Beyond establishing these global design principles, the researchers used their data to predict a tipping point: a threshold level of capillary loss beyond which brain health may deteriorate rapidly. This link between vascular rarefaction and sudden declines in tissue perfusion could have implications for understanding vascular contributions to neurodegenerative disease and recovery after injury.

Future work will use these comprehensive vascular maps to trace finer details of blood flow into and out of brain regions and to explore the largely uncharted interactions between the brain’s vasculature and the immune system. By combining anatomical maps with physiological and immunological measurements, the team aims to deepen our understanding of how vascular structure supports function and resilience in the brain.

Authors of the paper include Xiang Ji, Tiago Ferreira, Beth Friedman, Rui Liu, Hannah Liechty, Erhan Bas, Jayaram Chandrashekar and David Kleinfeld.

About this neuroscience research news

Source: UCSD
Contact: Mario Aguilera, UCSD
Image: The image is credited to Xiang Ji and Edmund O’Donnell, UC San Diego

Original Research: Closed access. “Brain microvasculature has a common topology with local differences in geometry that match metabolic load” by Xiang Ji, David Kleinfeld et al., published in Neuron.


Abstract

Brain microvasculature has a common topology with local differences in geometry that match metabolic load

Highlights

  • Whole mouse brain microvascular connectome reconstructed at sub-micrometer resolution
  • Shared network topology provides structural robustness against vessel loss
  • Regional vascular geometry correlates with metabolism through diffusive oxygen transport
  • A substantial portion of brain microvasculature shows significant anisotropy in specific regions

Summary

The microvasculature underpins the supply networks that sustain neuronal activity across diverse brain regions. This study asks which features of vascular connectivity, density, and orientation are common across the brain and which vary with local metabolic demand.

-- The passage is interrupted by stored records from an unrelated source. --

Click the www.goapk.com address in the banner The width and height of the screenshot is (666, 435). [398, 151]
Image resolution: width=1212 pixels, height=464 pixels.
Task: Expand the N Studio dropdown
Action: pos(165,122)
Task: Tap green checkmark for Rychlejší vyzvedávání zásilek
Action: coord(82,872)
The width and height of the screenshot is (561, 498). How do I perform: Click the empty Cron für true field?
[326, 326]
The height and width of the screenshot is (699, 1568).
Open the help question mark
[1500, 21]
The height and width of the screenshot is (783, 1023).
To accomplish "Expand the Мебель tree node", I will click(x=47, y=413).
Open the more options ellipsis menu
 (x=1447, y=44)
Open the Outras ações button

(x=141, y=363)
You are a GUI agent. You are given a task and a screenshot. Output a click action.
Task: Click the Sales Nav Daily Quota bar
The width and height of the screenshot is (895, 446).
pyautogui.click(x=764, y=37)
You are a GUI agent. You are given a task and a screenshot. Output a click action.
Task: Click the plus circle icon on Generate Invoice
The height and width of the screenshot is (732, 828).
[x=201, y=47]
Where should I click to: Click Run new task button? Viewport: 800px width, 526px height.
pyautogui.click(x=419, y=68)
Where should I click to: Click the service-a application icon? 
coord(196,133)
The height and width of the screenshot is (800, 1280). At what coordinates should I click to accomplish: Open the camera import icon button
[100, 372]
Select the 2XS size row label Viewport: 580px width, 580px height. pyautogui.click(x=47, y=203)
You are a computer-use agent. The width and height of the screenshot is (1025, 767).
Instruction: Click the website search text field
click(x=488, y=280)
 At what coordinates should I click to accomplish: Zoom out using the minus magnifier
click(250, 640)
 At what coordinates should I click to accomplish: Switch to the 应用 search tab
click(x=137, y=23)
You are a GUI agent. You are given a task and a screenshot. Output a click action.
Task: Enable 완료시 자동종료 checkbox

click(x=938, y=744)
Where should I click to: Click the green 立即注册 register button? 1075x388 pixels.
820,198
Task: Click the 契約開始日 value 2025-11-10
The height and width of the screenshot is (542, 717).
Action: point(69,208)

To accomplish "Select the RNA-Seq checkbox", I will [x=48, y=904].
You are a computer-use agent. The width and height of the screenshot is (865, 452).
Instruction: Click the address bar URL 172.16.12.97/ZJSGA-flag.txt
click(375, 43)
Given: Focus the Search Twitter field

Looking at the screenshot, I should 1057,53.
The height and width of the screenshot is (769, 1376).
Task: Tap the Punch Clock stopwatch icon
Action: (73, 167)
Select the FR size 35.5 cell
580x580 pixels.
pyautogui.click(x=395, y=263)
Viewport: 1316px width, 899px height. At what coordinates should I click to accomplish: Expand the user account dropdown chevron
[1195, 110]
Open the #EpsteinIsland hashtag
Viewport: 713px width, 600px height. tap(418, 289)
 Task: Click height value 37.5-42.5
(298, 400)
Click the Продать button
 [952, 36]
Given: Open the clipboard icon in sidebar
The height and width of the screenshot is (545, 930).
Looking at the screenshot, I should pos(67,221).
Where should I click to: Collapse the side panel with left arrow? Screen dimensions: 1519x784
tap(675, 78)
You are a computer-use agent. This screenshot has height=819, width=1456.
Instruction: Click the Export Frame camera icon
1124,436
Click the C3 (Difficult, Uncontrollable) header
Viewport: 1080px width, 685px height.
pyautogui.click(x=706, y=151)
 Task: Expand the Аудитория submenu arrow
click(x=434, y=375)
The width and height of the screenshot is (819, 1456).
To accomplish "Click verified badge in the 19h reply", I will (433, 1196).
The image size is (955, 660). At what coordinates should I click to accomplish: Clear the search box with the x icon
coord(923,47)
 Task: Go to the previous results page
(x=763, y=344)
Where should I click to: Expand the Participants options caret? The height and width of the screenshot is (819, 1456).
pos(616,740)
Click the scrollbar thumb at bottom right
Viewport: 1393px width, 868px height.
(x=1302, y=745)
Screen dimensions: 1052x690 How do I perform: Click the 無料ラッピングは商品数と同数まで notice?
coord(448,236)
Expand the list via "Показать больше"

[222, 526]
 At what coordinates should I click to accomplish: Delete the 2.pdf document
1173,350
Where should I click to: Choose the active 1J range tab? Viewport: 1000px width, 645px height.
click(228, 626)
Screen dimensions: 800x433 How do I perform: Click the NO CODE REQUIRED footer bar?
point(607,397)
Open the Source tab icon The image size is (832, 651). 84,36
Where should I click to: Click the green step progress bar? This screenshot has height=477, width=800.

To answer this, the team imaged, reconstructed, and analyzed whole adult mouse brain microvascular networks at sub-micrometer resolution. Graph-based and geometric analyses revealed a common topology that supports resilience, a scaling law linking vessel length density to tissue-vessel distances, and a derived relationship connecting regional metabolism with vessel density that predicts a consistent maximum tissue oxygen tension across the brain. The work also documents regional differences in capillary orientation that can influence interpretation of functional imaging data.